Nothing may be left out or changed. Print every entry.

**Source material**.
Content starts

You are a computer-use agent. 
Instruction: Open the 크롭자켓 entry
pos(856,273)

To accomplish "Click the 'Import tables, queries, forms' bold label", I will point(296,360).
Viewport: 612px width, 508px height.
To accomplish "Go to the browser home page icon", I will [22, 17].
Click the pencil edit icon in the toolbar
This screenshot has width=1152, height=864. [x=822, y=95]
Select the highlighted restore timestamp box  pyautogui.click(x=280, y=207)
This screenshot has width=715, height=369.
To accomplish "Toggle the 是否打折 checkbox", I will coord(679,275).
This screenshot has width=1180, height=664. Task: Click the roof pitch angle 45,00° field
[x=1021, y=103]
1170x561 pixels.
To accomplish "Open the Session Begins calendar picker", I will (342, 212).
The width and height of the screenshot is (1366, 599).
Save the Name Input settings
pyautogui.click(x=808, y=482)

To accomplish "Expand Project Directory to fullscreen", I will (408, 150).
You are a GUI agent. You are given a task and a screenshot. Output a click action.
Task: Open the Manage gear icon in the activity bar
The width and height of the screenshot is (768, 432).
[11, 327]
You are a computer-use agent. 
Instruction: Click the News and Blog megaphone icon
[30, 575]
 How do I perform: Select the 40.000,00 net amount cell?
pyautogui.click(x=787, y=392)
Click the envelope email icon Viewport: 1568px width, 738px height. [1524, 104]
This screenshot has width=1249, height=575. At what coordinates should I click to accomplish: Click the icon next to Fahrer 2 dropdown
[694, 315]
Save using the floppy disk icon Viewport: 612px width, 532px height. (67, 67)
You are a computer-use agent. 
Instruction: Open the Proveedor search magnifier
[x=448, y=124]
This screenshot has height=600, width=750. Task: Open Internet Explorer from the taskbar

Content ends

**Answer below**.
You are a computer-use agent. 
Instruction: Open the 크롭자켓 entry
pos(856,273)

To accomplish "Click the 'Import tables, queries, forms' bold label", I will point(296,360).
Viewport: 612px width, 508px height.
To accomplish "Go to the browser home page icon", I will [22, 17].
Click the pencil edit icon in the toolbar
This screenshot has width=1152, height=864. [x=822, y=95]
Select the highlighted restore timestamp box  pyautogui.click(x=280, y=207)
This screenshot has width=715, height=369.
To accomplish "Toggle the 是否打折 checkbox", I will coord(679,275).
This screenshot has width=1180, height=664. Task: Click the roof pitch angle 45,00° field
[x=1021, y=103]
1170x561 pixels.
To accomplish "Open the Session Begins calendar picker", I will (342, 212).
The width and height of the screenshot is (1366, 599).
Save the Name Input settings
pyautogui.click(x=808, y=482)

To accomplish "Expand Project Directory to fullscreen", I will (408, 150).
You are a GUI agent. You are given a task and a screenshot. Output a click action.
Task: Open the Manage gear icon in the activity bar
The width and height of the screenshot is (768, 432).
[11, 327]
You are a computer-use agent. 
Instruction: Click the News and Blog megaphone icon
[30, 575]
 How do I perform: Select the 40.000,00 net amount cell?
pyautogui.click(x=787, y=392)
Click the envelope email icon Viewport: 1568px width, 738px height. [1524, 104]
This screenshot has width=1249, height=575. At what coordinates should I click to accomplish: Click the icon next to Fahrer 2 dropdown
[694, 315]
Save using the floppy disk icon Viewport: 612px width, 532px height. (67, 67)
You are a computer-use agent. 
Instruction: Open the Proveedor search magnifier
[x=448, y=124]
This screenshot has height=600, width=750. Task: Open Internet Explorer from the taskbar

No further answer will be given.